The enormous rise in complacency which occurred during the major headfake rally after the July 24 quasi cycle low (Thursday 8-8's being the most notable (VXN (NASDAQ 100 Volatility Index) plunged 9.49 points (-13.79%) to 59.35)) portends a very sharp drop in the major NASDAQ averages in the near future (correctly portended the current sharp decline which began on Friday 8-23). All the major stock indices are likely to fall sharply in the near future since a cycle low appears to be fast approaching and a seasonally weak period for stocks is at hand (September/October). Also, earnings warning season for the third quarter has begun in earnest which is adding to the already strong selling pressure this time of year (mutual fund tax loss selling and seasonality jitters) and at this late stage of a market cycle.

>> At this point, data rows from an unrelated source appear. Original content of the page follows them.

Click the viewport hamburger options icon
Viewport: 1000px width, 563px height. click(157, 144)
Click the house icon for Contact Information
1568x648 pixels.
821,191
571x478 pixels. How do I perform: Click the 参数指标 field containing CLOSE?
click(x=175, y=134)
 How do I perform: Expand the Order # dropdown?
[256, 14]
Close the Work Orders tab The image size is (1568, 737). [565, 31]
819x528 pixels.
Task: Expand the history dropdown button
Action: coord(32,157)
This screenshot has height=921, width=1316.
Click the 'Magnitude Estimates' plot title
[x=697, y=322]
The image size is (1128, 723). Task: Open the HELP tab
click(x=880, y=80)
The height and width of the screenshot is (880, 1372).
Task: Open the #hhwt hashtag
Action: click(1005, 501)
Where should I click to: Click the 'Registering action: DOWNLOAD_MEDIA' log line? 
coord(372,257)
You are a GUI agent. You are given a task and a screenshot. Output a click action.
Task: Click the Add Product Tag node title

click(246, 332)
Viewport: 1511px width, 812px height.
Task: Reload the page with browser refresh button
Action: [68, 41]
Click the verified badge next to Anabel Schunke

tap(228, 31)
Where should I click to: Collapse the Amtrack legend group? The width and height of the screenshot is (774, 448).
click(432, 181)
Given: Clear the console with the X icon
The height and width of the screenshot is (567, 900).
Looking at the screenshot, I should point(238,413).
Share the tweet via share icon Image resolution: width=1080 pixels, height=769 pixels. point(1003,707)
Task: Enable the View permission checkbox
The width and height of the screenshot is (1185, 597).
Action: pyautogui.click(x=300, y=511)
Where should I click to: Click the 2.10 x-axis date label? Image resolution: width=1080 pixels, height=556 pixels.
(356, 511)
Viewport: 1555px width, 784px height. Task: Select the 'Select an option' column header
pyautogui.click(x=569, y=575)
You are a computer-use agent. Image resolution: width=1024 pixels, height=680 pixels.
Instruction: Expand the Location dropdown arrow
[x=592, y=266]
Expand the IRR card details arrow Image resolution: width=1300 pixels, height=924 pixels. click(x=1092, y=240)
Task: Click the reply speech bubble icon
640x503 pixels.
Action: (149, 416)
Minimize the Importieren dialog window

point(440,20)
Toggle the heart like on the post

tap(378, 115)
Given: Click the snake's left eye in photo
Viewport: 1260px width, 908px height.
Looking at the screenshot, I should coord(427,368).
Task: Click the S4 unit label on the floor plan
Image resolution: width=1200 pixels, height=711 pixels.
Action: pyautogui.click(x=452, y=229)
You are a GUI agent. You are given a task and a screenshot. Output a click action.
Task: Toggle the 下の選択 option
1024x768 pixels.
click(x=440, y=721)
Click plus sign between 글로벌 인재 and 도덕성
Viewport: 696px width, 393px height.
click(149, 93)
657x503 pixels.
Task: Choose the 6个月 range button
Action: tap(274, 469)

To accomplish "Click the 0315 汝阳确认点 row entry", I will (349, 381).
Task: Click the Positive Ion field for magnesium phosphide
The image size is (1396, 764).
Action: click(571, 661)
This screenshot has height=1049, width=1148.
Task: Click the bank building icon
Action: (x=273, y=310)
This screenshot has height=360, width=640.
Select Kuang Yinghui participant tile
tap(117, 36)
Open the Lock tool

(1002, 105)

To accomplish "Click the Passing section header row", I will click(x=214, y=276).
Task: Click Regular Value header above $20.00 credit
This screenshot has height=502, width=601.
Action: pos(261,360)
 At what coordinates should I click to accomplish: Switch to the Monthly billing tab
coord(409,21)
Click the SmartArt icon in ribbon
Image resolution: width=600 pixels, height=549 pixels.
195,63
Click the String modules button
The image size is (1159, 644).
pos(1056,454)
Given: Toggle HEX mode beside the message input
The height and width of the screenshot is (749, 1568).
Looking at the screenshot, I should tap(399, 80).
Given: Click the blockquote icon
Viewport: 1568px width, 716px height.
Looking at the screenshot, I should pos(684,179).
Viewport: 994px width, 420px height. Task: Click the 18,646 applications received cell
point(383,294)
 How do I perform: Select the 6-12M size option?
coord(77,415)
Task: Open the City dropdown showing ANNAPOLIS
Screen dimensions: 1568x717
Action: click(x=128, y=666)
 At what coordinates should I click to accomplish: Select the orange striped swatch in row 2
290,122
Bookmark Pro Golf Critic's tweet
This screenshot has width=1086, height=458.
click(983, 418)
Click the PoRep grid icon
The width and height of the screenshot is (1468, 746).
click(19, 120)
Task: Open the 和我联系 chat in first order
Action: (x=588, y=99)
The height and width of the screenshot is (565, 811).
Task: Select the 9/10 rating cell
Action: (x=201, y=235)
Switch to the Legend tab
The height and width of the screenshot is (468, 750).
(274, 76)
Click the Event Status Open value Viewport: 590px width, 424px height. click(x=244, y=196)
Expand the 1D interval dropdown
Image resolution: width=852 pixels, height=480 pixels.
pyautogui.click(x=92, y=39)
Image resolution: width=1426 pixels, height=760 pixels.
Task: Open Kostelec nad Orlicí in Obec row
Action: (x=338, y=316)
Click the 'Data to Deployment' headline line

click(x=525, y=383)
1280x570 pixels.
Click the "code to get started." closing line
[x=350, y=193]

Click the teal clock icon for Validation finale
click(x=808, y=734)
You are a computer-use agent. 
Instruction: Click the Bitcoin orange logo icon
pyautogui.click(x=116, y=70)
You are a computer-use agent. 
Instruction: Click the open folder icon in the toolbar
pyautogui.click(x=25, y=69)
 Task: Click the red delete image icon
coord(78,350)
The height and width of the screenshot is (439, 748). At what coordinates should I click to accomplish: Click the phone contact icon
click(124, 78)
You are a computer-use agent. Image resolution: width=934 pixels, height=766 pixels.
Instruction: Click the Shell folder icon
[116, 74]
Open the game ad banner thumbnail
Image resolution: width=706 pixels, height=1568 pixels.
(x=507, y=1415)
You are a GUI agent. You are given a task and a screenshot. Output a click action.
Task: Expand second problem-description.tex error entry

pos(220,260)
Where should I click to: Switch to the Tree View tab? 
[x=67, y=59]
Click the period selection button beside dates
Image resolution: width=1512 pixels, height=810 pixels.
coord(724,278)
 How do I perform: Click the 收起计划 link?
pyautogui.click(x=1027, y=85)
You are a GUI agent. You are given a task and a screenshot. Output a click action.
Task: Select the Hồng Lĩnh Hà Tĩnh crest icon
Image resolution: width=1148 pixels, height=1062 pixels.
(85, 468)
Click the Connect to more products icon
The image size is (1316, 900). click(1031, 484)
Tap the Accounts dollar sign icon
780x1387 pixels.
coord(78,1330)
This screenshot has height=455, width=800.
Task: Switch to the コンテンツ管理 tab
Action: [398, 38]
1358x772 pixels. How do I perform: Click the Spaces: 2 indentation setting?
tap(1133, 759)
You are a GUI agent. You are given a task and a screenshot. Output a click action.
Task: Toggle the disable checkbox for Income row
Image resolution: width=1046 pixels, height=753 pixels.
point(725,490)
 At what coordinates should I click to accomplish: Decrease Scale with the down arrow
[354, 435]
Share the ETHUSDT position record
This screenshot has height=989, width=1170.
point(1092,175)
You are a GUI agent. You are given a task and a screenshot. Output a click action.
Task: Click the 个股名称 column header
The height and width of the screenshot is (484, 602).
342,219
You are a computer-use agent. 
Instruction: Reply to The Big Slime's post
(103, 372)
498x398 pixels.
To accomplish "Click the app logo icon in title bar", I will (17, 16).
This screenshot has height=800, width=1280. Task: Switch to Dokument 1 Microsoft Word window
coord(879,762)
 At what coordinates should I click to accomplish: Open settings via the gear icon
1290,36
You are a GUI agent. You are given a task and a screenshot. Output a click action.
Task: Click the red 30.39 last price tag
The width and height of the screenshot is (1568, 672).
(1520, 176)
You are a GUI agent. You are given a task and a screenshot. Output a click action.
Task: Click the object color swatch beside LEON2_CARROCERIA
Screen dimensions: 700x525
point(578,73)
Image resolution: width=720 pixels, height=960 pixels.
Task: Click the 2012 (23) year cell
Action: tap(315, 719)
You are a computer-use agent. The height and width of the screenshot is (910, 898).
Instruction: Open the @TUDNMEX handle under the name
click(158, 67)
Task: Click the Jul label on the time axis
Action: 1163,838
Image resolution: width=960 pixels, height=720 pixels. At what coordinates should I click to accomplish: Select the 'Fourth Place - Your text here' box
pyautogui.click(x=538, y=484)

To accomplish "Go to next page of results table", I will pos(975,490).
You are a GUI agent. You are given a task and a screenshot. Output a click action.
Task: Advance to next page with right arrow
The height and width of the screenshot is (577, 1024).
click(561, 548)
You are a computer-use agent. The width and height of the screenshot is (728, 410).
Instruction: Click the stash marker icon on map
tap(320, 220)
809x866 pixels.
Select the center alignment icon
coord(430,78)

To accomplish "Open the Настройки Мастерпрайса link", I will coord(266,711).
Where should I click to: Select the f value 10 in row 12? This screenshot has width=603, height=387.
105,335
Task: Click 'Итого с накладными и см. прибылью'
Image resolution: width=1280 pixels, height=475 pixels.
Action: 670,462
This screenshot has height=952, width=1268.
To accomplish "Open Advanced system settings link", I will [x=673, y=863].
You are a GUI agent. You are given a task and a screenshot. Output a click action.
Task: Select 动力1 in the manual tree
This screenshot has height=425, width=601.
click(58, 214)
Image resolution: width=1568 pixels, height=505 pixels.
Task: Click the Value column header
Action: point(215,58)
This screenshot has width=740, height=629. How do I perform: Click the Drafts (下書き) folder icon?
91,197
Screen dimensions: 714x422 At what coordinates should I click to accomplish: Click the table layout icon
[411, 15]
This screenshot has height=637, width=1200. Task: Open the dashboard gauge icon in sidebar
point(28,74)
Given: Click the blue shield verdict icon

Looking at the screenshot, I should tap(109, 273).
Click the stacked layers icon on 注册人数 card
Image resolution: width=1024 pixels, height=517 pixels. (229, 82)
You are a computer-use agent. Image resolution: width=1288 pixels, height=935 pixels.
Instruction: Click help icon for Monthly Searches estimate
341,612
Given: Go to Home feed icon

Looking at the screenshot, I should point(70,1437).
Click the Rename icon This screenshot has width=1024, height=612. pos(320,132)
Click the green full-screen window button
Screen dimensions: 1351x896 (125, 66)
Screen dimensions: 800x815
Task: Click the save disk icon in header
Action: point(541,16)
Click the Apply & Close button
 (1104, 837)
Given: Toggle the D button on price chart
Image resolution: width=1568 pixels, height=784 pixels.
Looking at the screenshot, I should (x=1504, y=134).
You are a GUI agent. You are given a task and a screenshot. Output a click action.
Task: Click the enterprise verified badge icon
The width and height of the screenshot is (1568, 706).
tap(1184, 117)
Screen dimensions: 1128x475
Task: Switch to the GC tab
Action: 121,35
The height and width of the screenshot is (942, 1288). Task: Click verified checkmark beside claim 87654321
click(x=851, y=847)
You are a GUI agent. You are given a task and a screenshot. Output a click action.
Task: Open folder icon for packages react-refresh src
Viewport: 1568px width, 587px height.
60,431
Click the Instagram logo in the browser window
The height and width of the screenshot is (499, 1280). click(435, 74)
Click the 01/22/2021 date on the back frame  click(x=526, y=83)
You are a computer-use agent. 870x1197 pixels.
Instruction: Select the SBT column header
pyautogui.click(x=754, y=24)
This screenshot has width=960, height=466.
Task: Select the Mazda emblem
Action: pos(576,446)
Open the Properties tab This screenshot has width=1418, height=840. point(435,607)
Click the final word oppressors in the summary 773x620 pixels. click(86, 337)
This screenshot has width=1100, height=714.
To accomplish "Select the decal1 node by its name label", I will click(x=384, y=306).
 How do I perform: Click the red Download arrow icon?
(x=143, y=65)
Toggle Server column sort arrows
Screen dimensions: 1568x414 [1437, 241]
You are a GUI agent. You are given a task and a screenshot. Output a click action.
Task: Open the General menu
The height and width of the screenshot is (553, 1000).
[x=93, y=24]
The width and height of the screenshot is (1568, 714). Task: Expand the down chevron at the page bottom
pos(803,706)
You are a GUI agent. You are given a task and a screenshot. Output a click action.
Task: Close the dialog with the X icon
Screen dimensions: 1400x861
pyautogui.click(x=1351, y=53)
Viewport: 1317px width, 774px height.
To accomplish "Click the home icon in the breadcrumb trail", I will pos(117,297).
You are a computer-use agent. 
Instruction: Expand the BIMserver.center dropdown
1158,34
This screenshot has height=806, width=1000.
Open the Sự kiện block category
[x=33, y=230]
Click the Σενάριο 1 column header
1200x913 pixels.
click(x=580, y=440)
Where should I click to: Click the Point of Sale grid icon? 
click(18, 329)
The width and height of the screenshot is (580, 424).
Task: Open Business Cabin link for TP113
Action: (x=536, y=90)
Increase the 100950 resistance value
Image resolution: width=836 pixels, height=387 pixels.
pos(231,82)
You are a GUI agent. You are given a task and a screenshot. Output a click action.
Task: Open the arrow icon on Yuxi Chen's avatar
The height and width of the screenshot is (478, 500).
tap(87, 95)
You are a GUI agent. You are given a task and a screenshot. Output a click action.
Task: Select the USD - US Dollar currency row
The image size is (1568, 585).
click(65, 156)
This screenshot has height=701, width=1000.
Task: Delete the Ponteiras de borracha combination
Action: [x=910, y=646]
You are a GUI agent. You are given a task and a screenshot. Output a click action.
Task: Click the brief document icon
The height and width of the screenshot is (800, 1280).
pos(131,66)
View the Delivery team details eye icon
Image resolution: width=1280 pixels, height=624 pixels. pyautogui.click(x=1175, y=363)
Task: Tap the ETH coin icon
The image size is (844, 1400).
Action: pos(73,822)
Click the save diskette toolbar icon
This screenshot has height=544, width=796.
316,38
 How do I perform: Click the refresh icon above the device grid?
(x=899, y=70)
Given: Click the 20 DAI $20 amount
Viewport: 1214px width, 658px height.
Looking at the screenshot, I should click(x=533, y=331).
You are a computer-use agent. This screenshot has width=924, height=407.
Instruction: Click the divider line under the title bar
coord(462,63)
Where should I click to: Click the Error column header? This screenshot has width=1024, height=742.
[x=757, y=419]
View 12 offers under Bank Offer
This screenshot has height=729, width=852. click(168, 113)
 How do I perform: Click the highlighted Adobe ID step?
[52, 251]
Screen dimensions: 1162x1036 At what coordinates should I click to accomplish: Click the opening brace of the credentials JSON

Nova Fund Assets/Ursa Fund Assets closed at 0.219 on Thursday which is bearish (very low and trending lower indicating rising fear - the cycle is heading down). Also, NASDAQ/NYSE Composite NH (New Highs)/NH+NL (New Lows) closed at 0.134 on Thursday which is bearish (trending lower - breadth is deteriorating which indicates the cycle is heading down). NASDAQ/NYSE Composite NH/NH+NL is definitely a primary indicator being that it's a breadth indicator. Also, the Rydex Nova/Ursa Ratio is a primary indicator because it's a fundamental measure of wether investors are bearish (more money in the defensive Ursa Fund) or bullish (more money in the aggressive Nova Fund).
The NASDAQ 100 (NDX) put in a nice double bottom at the end of July/early August which was another major trigger for traders in addition to VIX reaching an extreme level above 50. But, growth stock fear/volatility didn't rise far enough (VXN peaked a bit above 70. Rose to 91+ when the 9-21-01 COMPX cycle low of 1387 occurred.) for a true cycle low to occur. Value stock volatility was far ahead of growth stock volatility (growth and value have separate cycles but they bottom at the same time) which led to the big rally that began after July 24.
The quasi cycle since the July 24 low strongly supports my view that VXN must approach or exceed 80 as it has in recent cycle lows (fear must become extreme) in order for a true cycle low to occur. July 24 came very close to being a cycle low and was a great test of my work. My work has clearly been vindicated. The cycle which began on September 21, 2001 is still in effect and is clearly headed lower. The major market sell signal (occurs near an extreme of complacency) that occurred in March when VXN fell below 40 (COMPX was at 1950) is still in effect.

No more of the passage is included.